王金花显然被她的“逃跑”彻底激怒了,不仅加强了看守(林宝柱像个狱卒一样,没事就趴在门洞上往里窥探),更将她视为眼中钉肉中刺,恨不得立刻将她这个“不安定因素”处理掉。

机会,或者说更大的危机,在第三天降临。

这天上午,林晚正昏昏沉沉地忍受着饥饿和伤痛的折磨,杂物间的门被猛地打开了。刺眼的阳光涌进来,让她下意识地眯起了眼睛。

门口站着的不止是王金花,还有一个穿着灰色中山装、梳着油光水滑背头、腆着啤酒肚、手里夹着根香烟的中年男人。男人眼神浑浊,带着一种居高临下的审视,像在打量一件货物。林大强则像个背景板一样,佝偻着背站在后面。

林晚的心猛地一沉。是纺织厂的刘主任!前世那个在她“卖身契”上签字的人!

“招娣,快起来!刘主任亲自来看你了!”王金花脸上堆起极其夸张的假笑,声音腻得让人发慌,“刘主任可是大忙人!能抽空来,那是天大的面子!快!给刘主任问好!”

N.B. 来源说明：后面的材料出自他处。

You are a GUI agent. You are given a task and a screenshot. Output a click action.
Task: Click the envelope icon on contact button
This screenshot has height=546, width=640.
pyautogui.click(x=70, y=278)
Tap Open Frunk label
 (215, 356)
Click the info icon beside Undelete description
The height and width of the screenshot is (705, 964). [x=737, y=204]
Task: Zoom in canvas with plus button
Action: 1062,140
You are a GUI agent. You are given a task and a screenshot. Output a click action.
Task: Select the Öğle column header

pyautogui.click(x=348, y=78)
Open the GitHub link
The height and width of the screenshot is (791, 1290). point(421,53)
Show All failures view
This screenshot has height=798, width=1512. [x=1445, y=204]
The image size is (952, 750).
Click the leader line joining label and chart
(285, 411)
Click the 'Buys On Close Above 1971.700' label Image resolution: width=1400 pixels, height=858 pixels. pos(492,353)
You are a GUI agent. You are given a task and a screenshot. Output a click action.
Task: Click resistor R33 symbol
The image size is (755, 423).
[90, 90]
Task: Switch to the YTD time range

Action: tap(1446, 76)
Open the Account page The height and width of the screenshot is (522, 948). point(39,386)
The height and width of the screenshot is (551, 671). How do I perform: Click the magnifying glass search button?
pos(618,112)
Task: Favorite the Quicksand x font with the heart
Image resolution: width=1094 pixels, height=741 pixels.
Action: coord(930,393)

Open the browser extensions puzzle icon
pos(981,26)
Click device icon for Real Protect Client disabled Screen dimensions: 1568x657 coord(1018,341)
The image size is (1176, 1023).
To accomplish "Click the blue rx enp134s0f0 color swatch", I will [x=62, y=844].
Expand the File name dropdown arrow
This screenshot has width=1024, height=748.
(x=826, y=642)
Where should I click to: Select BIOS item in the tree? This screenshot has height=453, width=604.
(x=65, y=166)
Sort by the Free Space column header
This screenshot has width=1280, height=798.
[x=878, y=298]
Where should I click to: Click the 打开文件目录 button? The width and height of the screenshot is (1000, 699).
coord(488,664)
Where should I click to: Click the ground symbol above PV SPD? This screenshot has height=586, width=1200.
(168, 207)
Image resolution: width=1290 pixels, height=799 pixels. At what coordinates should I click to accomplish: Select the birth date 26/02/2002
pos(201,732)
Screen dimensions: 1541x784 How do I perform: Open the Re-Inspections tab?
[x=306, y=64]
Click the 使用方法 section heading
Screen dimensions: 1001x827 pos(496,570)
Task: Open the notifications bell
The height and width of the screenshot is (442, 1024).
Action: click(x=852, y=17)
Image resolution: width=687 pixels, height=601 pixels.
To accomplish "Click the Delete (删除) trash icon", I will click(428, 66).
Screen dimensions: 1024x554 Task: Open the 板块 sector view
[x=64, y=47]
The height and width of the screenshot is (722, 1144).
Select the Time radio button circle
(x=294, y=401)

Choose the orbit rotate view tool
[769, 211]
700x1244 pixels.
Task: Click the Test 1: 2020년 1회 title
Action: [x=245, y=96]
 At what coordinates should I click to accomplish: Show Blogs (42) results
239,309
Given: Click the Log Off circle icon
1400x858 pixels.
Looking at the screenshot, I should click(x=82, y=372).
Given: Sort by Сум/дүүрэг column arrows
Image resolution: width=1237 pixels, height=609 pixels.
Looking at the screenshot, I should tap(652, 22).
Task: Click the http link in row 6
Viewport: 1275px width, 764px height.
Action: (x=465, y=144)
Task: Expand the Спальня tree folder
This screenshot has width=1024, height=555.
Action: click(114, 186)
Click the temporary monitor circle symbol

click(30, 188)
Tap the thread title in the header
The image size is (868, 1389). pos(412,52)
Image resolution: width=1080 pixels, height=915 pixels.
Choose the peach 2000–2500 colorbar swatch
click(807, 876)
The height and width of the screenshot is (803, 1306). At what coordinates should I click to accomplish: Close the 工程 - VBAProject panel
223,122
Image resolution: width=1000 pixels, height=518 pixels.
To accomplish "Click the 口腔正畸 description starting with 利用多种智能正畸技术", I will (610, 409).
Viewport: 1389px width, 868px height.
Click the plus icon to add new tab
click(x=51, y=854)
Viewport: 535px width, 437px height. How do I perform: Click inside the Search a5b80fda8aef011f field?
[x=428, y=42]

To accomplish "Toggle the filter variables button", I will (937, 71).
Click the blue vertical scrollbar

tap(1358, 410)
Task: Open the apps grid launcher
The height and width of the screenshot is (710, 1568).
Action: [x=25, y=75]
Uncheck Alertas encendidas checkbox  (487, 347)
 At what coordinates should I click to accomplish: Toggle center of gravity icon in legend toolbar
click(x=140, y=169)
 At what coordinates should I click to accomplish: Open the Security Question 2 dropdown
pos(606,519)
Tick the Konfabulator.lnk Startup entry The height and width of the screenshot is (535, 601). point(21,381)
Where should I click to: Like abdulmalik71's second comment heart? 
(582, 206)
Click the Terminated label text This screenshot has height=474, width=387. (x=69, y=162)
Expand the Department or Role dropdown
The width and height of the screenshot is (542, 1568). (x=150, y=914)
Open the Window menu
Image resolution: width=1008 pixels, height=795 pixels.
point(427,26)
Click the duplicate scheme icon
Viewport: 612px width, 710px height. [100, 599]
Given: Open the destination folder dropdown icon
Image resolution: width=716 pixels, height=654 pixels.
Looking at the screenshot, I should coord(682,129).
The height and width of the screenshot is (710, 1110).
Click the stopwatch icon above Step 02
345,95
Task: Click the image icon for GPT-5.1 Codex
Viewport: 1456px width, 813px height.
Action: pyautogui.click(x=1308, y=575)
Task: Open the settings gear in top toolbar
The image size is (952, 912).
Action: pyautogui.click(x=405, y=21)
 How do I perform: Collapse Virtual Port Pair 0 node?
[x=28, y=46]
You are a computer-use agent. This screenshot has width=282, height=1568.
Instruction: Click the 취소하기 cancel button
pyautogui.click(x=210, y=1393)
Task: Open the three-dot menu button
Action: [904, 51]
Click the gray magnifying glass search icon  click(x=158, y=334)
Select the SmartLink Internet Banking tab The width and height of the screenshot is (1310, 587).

刘主任吸了口烟,烟雾缭绕中,他那双小眼睛在林晚身上扫视着,尤其在林晚因为瘦弱而显得有些宽大的旧衣服包裹下的身体曲线上停留了片刻,带着一丝令人作呕的油腻感。

“嗯,模样……还算周正。”刘主任慢悠悠地开口,声音带着浓重的烟嗓,“就是太瘦了点,看着没力气。不过嘛,去了厂里,吃几顿饱饭,总能养起来。”他像是在评价一头即将被买走的牲口。

林晚强忍着胃里的翻腾和心头的恨意,低着头,没有吭声。

“刘主任您放心!”王金花连忙赔笑,用力掐了林晚胳膊一把,“这丫头就是有点认生!其实老实着呢!力气也有!干活麻利!去了厂里,肯定好好干!绝对不给您添麻烦!”

刘主任不置可否地哼了一声:“老实就好。厂里的规矩多,不听话的,可是要受罚的。”他话里的威胁意味不言而喻。

“是是是!她肯定听话!”王金花点头哈腰,然后转向林晚,脸上笑容一收,换上惯有的凶狠,“死丫头!还愣着干什么?收拾东西!今天就跟刘主任去厂里报到!以后你就是国营大厂的工人了!给老娘好好干!听见没有!”

去厂里报到?今天?!

林晚浑身冰冷!王金花这是要立刻、马上把她推进火坑!连喘息的机会都不给了!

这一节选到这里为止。